There’s a perilous pumpkin cheesecake funnel cake, a pumpkin spice latte and canine candy corn macaron dessert.
Zombie brain mint brownie stuffed churro (Spectrum News/Joseph Pimentel)
Seymour said that coming up with all these types of food is a year-long process.
As the team rolls out this year’s horrifying menu items, they are already busy developing concepts for next year’s Scary Farm.
“We’re always thinking of scary stuff,” he said. “What do people want to eat during the Scary Farm time? So we come up with many items, and around this time of year, we want to use available ingredients.”
When the team went over concepts for this year’s Scary Farm, they knew they wanted gumbo on the menu. But how were they going to make it creepy?
Knott’s Berry Farm’s chef Andre Lane suggested placing fried frog legs in the middle of the chicken and spicy sausage stew.
“We were all like, ‘Oh gross,'” recalled Seymour. “But it looks fun and great like that. It kind of creeps people out.”
But some ideas, though, were too extreme even for a scary event.
For the creepy calamari, initially, Seymour wanted to fry the whole body of the squid with its head and tentacles and propped up on a wooden stick.
“No one wanted to eat it. It looks really cool, but no one wanted to eat it, so we ended up with [calamari] rings [on the stick],” he said. “It’s not exactly what we wanted, but it’s along the idea of how we wanted to play with it.”
Seymour said there are several rules of thumb the team follows when coming up with food and drinks for the event: It has to have some spice, kind of creepy and fun to do. Most items should also be grab-and-go, something people can buy and eat as they head to their next maze or scare zone.
The spooky crabby sushi and decomposing taco (Spectrum News/Joseph Pimentel)
The decomposing taco fits the bill: ground beef, shredded cheese, lettuce and diced tomatoes, and tortilla chips inside a bag.
“People love it,” said Seymour. “Everything is thrown in the bag. They can shake it up and eat it from the bag.”
Seymour knows not all the concepts the team creates will be well-received.
Some of the items presented during a media preview of the event on Thursday had mixed reviews.

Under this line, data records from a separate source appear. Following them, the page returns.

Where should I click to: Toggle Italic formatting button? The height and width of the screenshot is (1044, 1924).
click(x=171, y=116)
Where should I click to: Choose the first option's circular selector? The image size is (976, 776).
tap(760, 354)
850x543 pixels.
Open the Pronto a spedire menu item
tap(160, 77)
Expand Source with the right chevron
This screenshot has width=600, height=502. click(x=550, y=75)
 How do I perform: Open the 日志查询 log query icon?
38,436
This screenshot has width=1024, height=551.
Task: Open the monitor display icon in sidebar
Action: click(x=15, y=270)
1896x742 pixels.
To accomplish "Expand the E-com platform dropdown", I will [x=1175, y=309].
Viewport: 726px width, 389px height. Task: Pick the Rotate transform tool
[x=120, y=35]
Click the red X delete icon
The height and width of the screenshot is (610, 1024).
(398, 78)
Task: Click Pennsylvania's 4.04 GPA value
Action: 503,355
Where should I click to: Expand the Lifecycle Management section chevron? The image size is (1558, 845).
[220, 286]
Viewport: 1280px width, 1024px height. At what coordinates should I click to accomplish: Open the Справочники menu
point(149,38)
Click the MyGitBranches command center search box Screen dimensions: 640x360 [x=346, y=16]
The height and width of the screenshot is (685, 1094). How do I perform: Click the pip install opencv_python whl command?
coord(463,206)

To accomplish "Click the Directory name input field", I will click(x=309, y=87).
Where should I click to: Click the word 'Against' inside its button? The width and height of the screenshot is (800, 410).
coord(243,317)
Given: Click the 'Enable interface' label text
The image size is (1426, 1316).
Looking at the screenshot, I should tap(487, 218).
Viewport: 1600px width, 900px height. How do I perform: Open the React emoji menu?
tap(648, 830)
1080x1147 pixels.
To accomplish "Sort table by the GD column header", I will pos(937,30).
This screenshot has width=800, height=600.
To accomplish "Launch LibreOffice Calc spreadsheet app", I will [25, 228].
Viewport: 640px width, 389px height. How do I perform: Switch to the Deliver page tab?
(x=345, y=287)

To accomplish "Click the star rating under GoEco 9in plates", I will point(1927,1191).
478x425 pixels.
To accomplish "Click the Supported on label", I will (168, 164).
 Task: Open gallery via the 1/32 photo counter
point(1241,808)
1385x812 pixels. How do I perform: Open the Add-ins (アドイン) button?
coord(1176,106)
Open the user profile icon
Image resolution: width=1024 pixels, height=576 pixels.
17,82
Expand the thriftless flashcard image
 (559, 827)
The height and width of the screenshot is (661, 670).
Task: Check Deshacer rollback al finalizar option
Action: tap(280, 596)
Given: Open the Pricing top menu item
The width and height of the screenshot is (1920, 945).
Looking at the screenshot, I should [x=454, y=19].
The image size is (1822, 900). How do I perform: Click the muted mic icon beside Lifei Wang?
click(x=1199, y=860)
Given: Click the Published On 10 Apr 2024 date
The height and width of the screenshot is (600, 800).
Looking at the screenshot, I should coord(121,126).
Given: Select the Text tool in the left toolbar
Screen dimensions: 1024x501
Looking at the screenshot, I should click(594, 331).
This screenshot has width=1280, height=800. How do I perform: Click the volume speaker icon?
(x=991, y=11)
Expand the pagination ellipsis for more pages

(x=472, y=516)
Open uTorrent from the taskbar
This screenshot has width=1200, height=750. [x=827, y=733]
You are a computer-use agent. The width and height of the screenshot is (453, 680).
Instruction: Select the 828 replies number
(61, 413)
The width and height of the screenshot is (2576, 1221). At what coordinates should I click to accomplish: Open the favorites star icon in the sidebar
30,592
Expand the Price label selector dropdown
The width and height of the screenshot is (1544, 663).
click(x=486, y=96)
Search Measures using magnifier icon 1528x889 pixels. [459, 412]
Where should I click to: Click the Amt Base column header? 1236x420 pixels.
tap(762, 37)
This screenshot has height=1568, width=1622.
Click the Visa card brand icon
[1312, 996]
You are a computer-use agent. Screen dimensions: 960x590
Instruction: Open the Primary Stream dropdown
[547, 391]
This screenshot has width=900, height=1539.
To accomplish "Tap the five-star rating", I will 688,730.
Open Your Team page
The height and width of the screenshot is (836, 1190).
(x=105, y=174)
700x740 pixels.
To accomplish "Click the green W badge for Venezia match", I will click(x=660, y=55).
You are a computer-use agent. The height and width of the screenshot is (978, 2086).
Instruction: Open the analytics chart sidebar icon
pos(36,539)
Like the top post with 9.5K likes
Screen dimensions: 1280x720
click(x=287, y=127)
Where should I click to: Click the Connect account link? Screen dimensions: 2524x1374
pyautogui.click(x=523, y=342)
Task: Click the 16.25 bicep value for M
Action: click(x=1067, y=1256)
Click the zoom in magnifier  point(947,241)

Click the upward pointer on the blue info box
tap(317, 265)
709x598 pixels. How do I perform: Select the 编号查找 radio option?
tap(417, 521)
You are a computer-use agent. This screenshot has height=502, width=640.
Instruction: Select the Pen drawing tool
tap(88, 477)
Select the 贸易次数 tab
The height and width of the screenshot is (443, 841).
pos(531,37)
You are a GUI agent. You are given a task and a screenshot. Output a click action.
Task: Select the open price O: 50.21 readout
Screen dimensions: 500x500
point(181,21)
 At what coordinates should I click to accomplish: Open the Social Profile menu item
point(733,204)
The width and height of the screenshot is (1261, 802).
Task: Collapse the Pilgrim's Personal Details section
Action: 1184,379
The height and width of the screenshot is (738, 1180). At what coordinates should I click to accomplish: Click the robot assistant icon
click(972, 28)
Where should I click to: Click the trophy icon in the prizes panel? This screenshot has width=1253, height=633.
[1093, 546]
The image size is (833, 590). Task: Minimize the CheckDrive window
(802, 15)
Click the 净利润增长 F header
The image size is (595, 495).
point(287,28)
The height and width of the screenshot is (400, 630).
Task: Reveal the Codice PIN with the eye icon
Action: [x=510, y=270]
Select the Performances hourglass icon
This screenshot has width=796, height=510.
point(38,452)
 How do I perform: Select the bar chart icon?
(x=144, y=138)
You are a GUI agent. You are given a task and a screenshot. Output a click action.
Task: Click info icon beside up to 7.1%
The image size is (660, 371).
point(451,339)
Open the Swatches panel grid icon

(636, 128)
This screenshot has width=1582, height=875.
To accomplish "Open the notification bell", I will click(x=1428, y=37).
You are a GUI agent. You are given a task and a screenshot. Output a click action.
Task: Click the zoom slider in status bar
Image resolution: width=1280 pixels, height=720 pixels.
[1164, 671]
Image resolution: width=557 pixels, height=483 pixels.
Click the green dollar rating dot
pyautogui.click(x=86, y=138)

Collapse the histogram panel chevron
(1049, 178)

Some reviewers loved them — others not so much.
In terms of sales, Seymour said, the Hollow’s chicken and hatch chili pizza pie isn’t going to sell as well as the traditional plain cheese or pepperoni pizza.
But it’s good and essential to have, he said.
“You want different tastes and flavors in the park,” he said. “This is an opportunity to bring something new to Scary Farm, and it’s always fun to do something creepy.”